A Report from South India
Having had the common experience of growing up female in rural India, we had been brought up to view our bodies with suspicion and contempt, and this had given us a poor self-image. Having never understood the way our bodies functioned, we were ashamed of and feared its functions. Learning about our bodies has helped us develop self-respect and has given us a sense of power over our lives, and the confidence to challenge and change things around us. This is why our first step in working with other rural women was to be about Women and Health, and this, we believed, could eventually encourage women to play an active role in their communities and work to change their oppressed situation.
The women who constitute the Rural Women's Social Education Centre belong to the villages of Chingleput in Tamilnadu, South India. With the exception of just one, all of them belong to the harijan or untouchable castes, which is on the lowest rung of the traditional caste hierarchy. Each of them works as an animator in her own village, and is trained to perform a multitude of functions: health care, health education and advocacy, literacy
teaching and organising women. A doctor and a coordinator assist them in their work.

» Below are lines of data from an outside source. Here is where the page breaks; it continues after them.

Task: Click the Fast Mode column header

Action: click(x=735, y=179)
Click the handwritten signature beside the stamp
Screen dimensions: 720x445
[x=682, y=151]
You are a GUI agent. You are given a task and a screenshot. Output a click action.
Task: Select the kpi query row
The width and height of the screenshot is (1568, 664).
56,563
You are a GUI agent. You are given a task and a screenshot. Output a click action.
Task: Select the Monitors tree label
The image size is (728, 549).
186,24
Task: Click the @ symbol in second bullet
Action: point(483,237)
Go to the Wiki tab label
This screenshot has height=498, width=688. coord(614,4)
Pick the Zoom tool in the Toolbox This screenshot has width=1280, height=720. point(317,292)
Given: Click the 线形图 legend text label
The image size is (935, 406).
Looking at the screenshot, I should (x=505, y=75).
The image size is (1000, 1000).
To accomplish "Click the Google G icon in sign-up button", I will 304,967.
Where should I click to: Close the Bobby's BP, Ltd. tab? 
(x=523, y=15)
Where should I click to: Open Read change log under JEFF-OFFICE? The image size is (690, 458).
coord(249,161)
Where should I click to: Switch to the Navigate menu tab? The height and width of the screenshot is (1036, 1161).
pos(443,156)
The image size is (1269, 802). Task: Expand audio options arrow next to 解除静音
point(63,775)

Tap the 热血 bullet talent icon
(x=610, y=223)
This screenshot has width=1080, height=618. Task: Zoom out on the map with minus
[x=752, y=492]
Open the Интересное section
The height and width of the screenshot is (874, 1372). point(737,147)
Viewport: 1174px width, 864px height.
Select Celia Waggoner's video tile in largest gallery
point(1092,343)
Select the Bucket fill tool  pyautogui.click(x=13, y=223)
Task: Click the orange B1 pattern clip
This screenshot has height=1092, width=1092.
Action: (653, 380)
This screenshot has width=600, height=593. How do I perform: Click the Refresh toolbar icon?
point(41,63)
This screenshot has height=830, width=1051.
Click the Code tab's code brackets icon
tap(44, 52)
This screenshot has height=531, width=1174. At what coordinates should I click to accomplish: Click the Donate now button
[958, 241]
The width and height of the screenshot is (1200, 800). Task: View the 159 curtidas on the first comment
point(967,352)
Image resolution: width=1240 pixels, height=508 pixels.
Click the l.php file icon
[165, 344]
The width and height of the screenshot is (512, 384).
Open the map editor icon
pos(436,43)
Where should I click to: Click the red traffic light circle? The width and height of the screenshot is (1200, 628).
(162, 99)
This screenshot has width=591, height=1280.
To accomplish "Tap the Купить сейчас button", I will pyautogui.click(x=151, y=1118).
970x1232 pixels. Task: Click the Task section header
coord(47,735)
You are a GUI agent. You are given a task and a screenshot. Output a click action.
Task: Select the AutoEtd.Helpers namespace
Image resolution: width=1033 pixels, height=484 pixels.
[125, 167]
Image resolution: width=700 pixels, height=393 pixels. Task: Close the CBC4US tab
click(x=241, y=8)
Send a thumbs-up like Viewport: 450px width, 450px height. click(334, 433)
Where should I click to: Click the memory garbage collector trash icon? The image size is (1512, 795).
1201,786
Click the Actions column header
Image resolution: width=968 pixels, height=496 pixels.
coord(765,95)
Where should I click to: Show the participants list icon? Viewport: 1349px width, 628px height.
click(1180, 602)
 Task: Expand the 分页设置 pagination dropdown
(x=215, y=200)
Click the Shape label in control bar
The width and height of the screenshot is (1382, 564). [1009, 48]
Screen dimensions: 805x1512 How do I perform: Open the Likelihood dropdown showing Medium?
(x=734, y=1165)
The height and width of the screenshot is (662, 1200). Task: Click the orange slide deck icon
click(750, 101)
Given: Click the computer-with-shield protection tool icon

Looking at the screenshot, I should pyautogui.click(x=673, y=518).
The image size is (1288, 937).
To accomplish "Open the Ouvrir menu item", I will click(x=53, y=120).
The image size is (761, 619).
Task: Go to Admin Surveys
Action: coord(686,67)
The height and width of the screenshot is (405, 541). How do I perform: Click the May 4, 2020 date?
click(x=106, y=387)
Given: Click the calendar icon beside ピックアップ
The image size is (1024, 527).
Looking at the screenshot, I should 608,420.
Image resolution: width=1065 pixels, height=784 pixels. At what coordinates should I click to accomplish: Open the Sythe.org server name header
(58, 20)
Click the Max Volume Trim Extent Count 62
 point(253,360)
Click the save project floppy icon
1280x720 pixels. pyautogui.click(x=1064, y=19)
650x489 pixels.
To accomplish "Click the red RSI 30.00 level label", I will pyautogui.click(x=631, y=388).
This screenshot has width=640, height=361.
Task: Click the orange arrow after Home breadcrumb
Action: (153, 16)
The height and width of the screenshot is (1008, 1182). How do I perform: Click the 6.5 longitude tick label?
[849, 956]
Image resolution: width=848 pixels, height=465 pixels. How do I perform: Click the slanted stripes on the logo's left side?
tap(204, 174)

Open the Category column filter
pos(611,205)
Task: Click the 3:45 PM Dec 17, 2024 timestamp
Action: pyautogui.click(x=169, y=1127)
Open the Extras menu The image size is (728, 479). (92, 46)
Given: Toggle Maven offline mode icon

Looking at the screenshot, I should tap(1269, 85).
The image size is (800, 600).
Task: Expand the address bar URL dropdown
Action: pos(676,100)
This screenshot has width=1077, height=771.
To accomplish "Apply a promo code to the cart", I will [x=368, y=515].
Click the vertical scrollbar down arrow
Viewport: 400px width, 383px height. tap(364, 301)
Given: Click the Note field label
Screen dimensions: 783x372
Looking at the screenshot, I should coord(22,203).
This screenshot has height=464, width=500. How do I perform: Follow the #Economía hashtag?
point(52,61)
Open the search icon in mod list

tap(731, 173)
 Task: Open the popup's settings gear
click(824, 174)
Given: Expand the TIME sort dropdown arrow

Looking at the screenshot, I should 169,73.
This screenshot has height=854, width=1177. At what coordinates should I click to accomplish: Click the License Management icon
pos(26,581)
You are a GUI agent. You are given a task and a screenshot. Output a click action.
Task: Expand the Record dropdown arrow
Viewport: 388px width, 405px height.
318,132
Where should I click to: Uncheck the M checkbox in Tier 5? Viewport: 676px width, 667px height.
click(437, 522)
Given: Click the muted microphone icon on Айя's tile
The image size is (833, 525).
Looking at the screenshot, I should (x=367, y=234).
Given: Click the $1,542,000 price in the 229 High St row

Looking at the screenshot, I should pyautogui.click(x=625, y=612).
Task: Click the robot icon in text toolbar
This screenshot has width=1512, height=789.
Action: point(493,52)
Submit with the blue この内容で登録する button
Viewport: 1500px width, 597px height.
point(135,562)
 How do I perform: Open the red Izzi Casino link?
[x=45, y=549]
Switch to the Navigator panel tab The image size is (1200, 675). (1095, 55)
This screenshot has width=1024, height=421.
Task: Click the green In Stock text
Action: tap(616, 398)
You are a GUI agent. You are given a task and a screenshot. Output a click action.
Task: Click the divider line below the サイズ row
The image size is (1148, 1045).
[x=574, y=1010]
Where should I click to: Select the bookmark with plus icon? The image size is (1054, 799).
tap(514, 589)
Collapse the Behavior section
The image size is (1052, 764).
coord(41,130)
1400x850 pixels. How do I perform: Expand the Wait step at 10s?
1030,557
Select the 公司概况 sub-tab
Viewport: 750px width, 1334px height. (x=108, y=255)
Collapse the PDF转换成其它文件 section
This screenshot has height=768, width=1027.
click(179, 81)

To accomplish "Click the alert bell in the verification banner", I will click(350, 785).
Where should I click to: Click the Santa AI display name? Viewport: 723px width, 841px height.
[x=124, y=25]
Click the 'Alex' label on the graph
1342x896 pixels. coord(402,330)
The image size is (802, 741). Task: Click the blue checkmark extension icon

The animators provide basic health care to the villagers, with special attention to women. They examine and advise pregnant women and lactating mothers, monitor the growth of children and arrange for their immunisation regularly. They administer simple home remedies as far as possible. They have teamed-up with the traditional village midwife to conduct deliveries hygienically. They have helped village women understand their health problems and participate in their own healing, rather than being 'Messiahs' who can cure all illnesses.
The animators have set up a women's centre in each of their villages. It serves as a meeting place for women who get together late in the evenings, once the endless chores of the day are over. It is also a place to meet, talk, relax, discuss and learn. One evening a week is set aside for learning about health related problems that concern women. They have learnt about how their bodies function, about menstruation, pregnancy, child birth and birth control. They have discussed for hours the validity of many of the myths and taboos surrounding menstruation and child birth that still prevail.
Discussions on malnourishment have led to talking about the need for higher wages for the difficult agricultural work they do, since what they now earn can scarcely feed one person adequately. When we examined causes of diarrhea and dysentery the common killers of children under five, it became clear that their prevention is impossible without protected drinking water. This meant petitioning the authorities and we had to learn about procedures for this as well.
Another oft-discussed subject is birth control. The village women are keen to practise birth control and eager for information. One of their major problems is the right to choose a method of their choice. Contraception services are free in our hospitals, and in their anxiety to utilise their resources optimally, the hospital tend to stipulate who can avail of what to the extent that the woman concerned has hardly a say in the matter. The women from many of our villages brought this to the notice of higher authorities. Health issues are thus inextricably linked to the social, economic and political issues of the milieu, and challenging the one means challenging the whole.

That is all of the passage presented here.